Edgar J. Guzman,
Esquire
Owner and Founding Attorney

Edgar is a proud Tampa native. As a child, Edgar attended Christ
the King Catholic School and played baseball at West Tampa Little
League. He graduated from Jesuit High School in 1989. His
dream of one day becoming a local community leader led him to the
University of South Florida and the University of Tampa where he graduated
with a degree in Political Science and a Masters in Business Administration
respectively. Edgar then moved to Michigan in order to attend
the Thomas M. Cooley Law School where he received numerous academic
awards.
While in college, Edgar met his future wife Kathia Nerro, on his
first ever blind date. Edgar will tell you that the combination
of having a beautiful girl answer the door on a blind date, listening
to the story of leaving Cuba as a five year old child during the 1980
Mariel boat lift, and the shared views on life all factored into instant
love. Kathia, grateful for the freedom and opportunity this
country has provided her, feels that the least she can do is to serve
her community by organizing church sponsored support groups, teaching
Spanish to young children, and playing an active role in the Church.
Edgar genuinely understands the challenges a family faces in a new country. His father, Gerardo L. Guzman, came to Tampa in 1969 from his native country of Venezuela seeking a higher education. His mother, Maria A. Pi, came to Tampa in 1961 from Cuba seeking freedom. Edgar, being the offspring of Cuban and Venezuelan immigrants, has always been keenly aware of his Latin American heritage. Throughout his entire life, Edgar has traveled to Venezuela to maintain the ties that bind him to his father’s family and country. Drawing from his own personal experiences of a child being brought up in a family in which Cuba was a central, focal point, Edgar has strong feelings for the Cuban plight, calling himself a “First Generation Cuban-American.” The stories of the land left behind, his grandmother’s struggle as a widow with three children in a new country where she did not speak the language, the struggles and triumphs of a family forging a life in a new country, marrying Kathia who fled in a boat from Cuba and her stories of that flight, have been the mainstay of Edgar’s life.
During the 1995 rafters’ exodus from Cuba, Edgar gathered food and provisions from the Cuban community in Tampa and personally drove to Key West, in order to see and experience first hand the plight of those who chose to face death rather than to live under the conditions of their country. With an unforgettable image such as that, Edgar, as an attorney, has made it a priority to defend all citizens’ rights and champion their just causes.

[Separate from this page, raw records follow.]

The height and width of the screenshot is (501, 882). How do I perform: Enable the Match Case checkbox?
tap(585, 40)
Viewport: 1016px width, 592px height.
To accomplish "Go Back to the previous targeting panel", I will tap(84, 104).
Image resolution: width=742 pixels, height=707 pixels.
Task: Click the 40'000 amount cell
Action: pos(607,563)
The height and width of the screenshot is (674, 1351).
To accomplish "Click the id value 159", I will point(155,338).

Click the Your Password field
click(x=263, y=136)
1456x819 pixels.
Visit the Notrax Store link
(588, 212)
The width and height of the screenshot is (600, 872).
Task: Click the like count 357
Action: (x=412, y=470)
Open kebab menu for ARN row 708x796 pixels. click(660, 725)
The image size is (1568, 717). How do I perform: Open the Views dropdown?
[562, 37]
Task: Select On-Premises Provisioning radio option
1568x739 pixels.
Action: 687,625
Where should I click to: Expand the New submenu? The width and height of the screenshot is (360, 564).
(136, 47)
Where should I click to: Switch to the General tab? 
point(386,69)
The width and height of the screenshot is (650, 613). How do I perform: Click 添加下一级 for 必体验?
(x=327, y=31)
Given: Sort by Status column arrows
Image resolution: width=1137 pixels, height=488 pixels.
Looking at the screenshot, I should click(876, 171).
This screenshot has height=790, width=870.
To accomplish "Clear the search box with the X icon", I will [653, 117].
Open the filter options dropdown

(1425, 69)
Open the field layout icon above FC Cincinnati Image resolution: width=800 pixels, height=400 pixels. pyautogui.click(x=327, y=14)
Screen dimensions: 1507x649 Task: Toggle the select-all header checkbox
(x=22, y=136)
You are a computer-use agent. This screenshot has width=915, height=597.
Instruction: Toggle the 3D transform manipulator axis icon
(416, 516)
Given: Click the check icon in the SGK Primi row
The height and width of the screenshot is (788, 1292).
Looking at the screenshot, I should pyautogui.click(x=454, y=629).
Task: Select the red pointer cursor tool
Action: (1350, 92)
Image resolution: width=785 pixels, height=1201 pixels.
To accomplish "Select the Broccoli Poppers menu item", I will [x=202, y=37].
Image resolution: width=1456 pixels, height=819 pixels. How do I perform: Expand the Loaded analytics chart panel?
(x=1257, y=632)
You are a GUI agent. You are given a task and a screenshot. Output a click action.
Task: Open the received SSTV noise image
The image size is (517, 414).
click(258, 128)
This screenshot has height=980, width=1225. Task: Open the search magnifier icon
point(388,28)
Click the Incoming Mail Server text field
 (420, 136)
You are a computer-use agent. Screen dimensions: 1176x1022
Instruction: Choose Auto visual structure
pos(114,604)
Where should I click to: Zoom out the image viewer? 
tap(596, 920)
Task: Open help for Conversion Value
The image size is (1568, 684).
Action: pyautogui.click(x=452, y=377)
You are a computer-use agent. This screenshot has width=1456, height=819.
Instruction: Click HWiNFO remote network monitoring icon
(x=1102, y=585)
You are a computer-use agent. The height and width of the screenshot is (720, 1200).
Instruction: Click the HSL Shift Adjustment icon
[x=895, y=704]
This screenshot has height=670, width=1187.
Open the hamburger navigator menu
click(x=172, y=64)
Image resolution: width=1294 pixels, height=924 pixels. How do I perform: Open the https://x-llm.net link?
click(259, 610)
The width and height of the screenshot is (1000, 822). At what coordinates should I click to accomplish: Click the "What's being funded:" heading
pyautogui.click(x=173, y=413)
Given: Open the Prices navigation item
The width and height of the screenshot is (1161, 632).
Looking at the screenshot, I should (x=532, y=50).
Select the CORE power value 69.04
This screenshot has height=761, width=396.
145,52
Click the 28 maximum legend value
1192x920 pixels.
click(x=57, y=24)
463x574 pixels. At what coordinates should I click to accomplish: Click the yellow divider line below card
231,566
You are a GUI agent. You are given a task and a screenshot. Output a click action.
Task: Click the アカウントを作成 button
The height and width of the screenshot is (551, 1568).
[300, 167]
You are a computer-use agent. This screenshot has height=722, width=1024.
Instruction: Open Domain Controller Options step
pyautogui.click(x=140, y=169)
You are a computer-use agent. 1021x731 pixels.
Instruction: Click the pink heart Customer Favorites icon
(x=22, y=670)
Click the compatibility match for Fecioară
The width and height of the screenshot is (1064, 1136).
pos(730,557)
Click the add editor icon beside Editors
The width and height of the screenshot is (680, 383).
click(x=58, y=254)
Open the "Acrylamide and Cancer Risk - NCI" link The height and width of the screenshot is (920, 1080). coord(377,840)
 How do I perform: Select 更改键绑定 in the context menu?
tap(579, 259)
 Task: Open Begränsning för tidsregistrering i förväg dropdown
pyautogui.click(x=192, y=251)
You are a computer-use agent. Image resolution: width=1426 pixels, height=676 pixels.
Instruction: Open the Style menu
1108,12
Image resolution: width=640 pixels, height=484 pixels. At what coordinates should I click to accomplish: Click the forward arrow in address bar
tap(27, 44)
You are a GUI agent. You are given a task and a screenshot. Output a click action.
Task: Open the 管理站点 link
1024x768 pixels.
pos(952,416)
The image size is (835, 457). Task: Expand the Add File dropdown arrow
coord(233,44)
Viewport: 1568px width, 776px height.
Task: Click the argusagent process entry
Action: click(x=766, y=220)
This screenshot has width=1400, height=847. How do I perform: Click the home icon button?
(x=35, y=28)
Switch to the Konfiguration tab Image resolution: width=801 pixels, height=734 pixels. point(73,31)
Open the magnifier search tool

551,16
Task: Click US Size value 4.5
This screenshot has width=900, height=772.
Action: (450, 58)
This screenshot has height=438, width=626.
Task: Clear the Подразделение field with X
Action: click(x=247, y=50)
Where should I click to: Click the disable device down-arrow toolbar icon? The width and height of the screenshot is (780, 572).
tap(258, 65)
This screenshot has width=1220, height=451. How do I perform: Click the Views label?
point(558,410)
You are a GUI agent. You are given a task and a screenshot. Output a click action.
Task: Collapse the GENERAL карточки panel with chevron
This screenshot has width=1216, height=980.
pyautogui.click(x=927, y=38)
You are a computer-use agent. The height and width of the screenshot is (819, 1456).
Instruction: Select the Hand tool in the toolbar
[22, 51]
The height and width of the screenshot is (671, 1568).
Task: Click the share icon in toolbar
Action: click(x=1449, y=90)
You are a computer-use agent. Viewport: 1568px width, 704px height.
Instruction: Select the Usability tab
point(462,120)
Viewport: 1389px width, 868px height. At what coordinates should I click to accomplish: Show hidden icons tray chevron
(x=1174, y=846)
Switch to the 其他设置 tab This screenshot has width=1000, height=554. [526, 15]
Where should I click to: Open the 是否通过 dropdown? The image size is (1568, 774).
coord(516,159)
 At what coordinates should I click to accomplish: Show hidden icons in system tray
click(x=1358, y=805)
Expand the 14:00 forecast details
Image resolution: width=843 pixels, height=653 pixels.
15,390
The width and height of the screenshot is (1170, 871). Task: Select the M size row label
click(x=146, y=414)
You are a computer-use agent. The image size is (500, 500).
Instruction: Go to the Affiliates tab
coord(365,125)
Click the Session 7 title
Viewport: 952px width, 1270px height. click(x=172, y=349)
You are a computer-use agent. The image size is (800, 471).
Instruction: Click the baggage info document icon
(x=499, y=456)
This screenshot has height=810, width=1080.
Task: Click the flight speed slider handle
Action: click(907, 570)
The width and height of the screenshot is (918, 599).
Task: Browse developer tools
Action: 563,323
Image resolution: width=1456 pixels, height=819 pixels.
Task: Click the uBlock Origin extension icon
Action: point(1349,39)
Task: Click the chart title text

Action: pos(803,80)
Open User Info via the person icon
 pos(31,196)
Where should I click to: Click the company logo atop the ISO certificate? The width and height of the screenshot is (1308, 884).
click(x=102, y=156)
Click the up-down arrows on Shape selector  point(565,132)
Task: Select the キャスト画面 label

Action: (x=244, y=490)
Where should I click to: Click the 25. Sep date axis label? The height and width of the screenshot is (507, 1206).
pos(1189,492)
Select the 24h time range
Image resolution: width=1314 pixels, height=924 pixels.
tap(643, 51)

As a result of the converging of Cuban and Venezuelan blood, of his love for his Caribbean and South American heritage, Edgar does not see nor understand differences between members of the Latin American community regardless of the country. Edgar would like to see a unification of the Latin American people in Tampa. Uniting the entire Spanish-speaking population in the community would give a louder and stronger voice to the Latin American needs and desires in Tampa and, ultimately, in the United States.